Recently, Facebook has been fighting back against the ad blockers that have been sweeping most other internet sites clean for years. Adblock Plus tried to block Facebook ads, so Facebook blocked the ad blocker. Given that Facebook has the multi-billion valuation, they're likely to win this battle. Now, Google is starting a similar one on their own turf.
Google Will Start Ranking Non-Google Ads Lower
“To improve the mobile search experience, after January 10, 2017, pages where content is not easily accessible to a user on the transition from the mobile search results may not rank as highly. […]
Although the majority of pages now have text and content on the page that is readable without zooming, we’ve recently seen many examples where these pages show intrusive interstitials to users. While the underlying content is present on the page and available to be indexed by Google, content may be visually obscured by an interstitial. This can frustrate users because they are unable to easily access the content that they were expecting when they tapped on the search result.”
The move is easy to applaud, since those page-blocking pop-up ads are genuinely annoying. Still, many consider Google to be a search engine through which they can find the most relevant information. The decision to rank a page lower simply due to its pop-up ads will impact major, trustworthy news sites. And since Google doesn't run that type of ad, it just so happens to rank a swathe of non-Google ads lower, making Google more money in the long run.
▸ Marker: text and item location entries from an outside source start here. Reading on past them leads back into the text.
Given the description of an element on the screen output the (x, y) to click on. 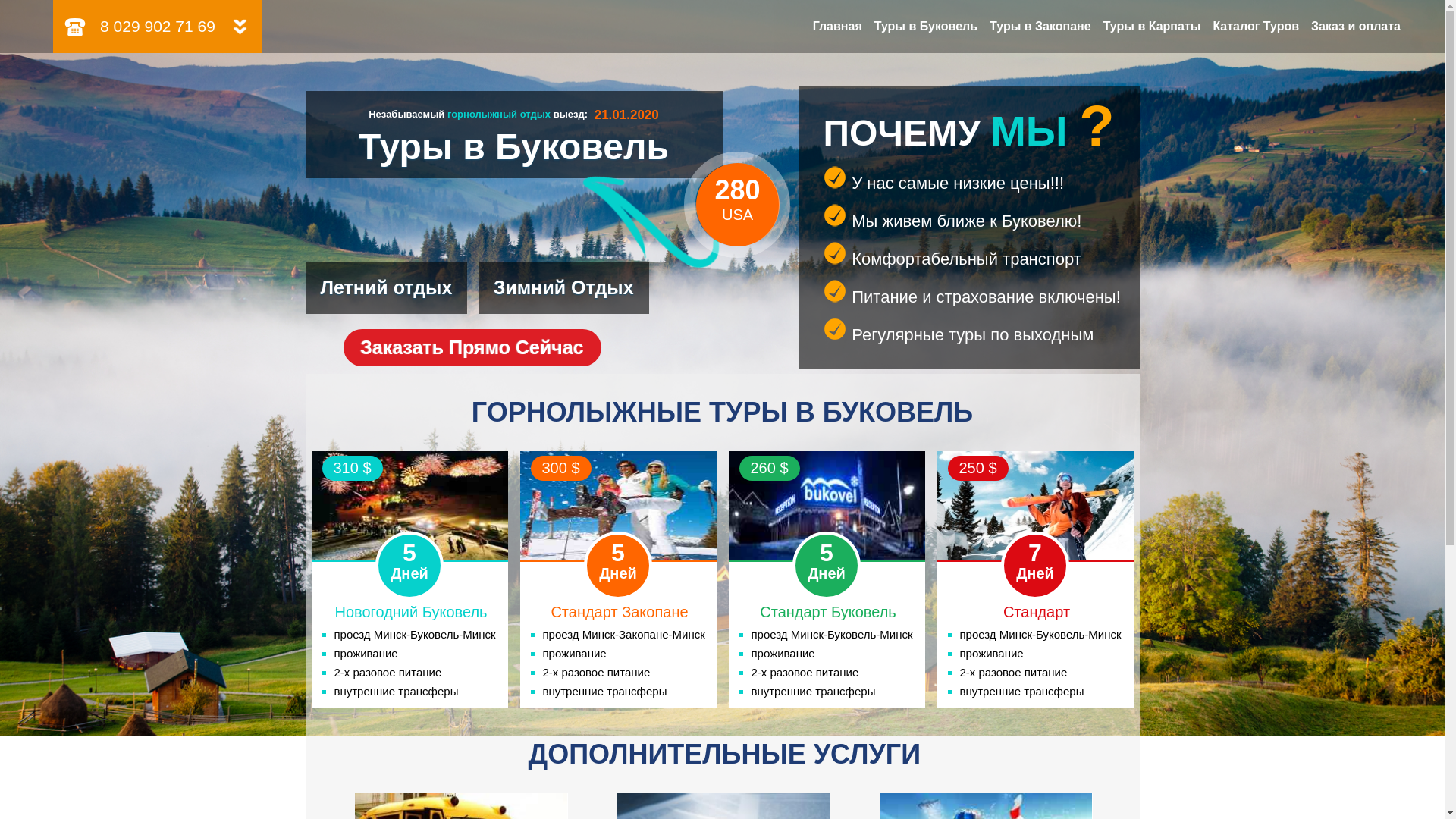
8 029 902 71 69 Element type: text (157, 26)
Given the description of an element on the screen output the (x, y) to click on. 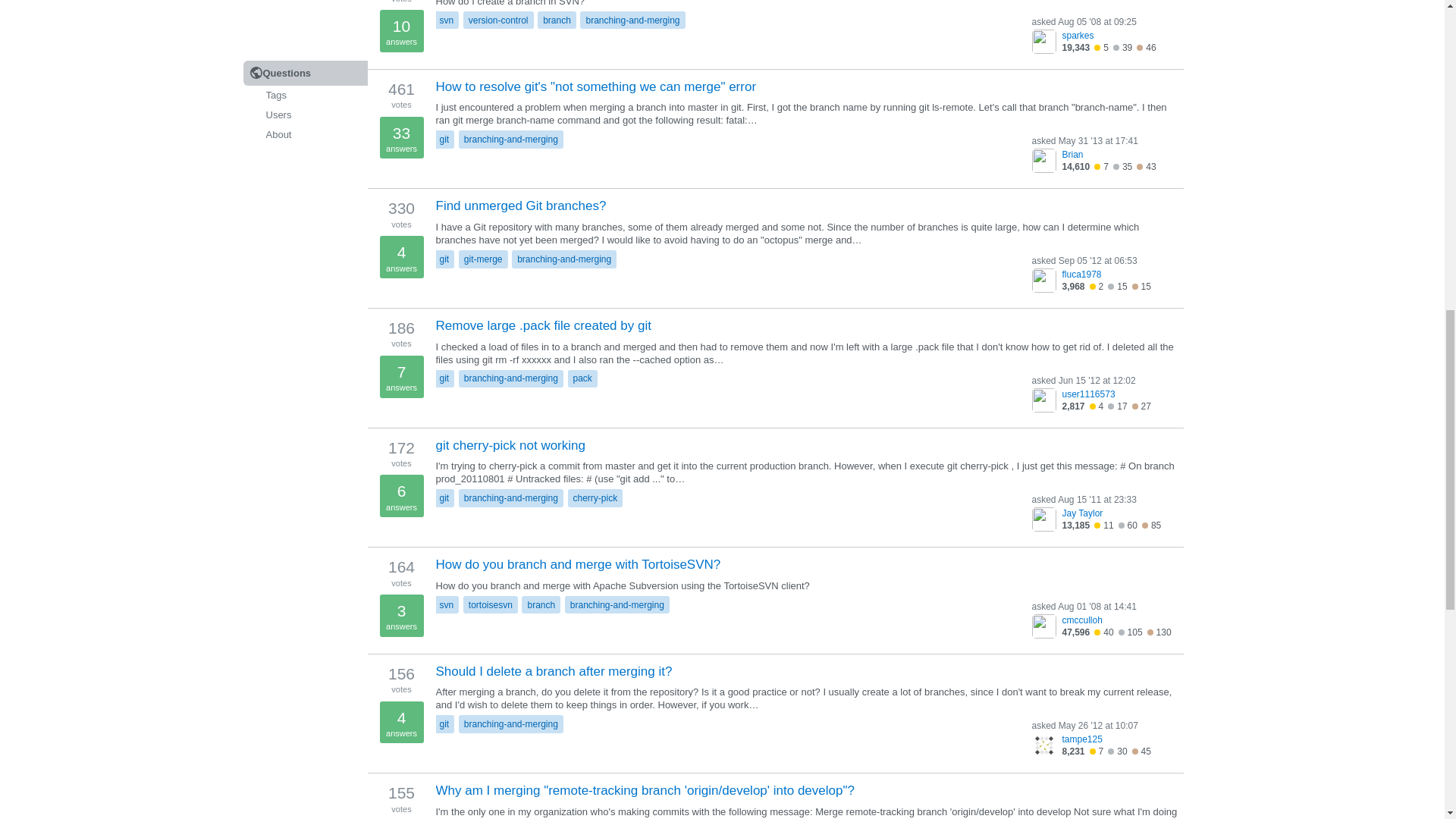
version-control (498, 20)
svn (445, 20)
branch (556, 20)
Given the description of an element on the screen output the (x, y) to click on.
Also, Facebook's Testing Autoplaying Video Ads With Sound Now
Advertisers don't like Facebook‘s silent video autoplaying feature. So Facebook's changing it.
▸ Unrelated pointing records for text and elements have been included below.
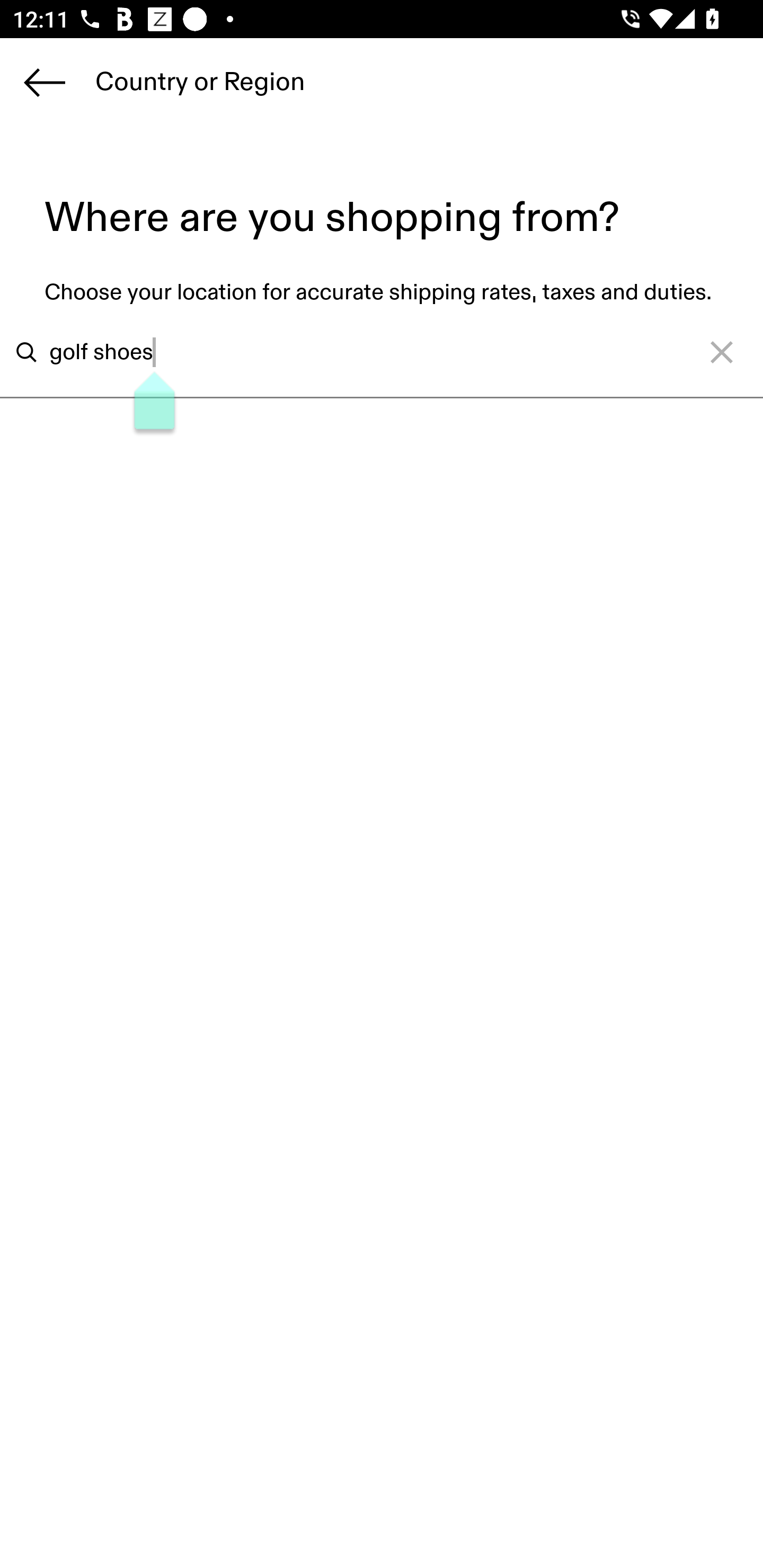
Navigate up (44, 82)
golf shoes (355, 352)
Given the description of an element on the screen output the (x, y) to click on. 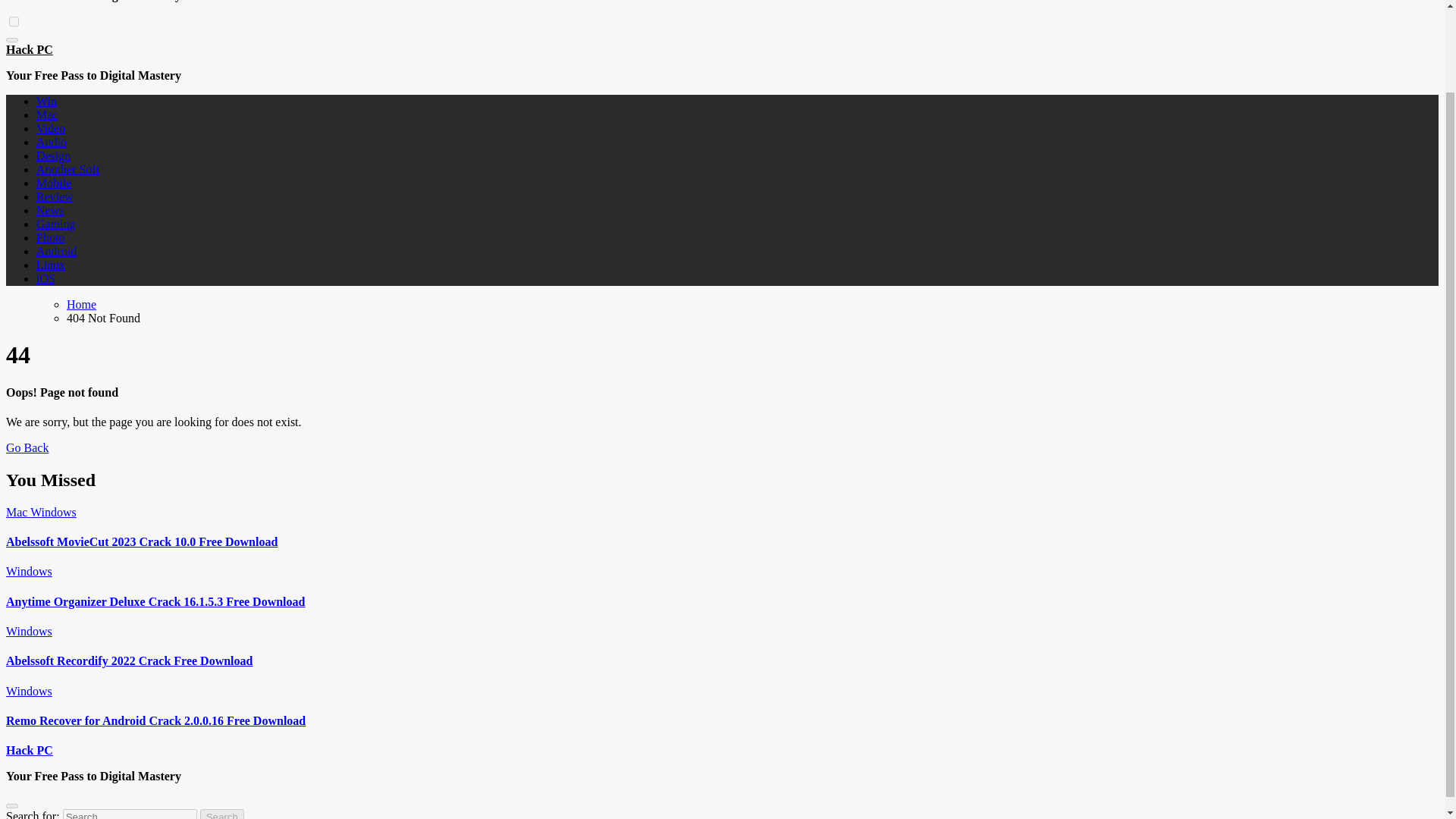
Another Soft (67, 169)
Mobile (53, 182)
on (13, 21)
Audio (51, 141)
Gaming (55, 223)
Linux (50, 264)
Android (56, 250)
Hack PC (28, 749)
Photo (50, 237)
iOS (45, 278)
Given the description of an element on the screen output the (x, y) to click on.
“We're running a small test in News Feed where people can choose whether they want to watch videos with sound on from the start,” a Facebook spokesperson told Ad Age.
This is despite Facebook's own knowledge that 80 percent of their users hate this. From a February blog post: “Our research found that when feed-based mobile video ads play loudly when people aren't expecting it, 80% react negatively, both toward the platform and the advertiser.”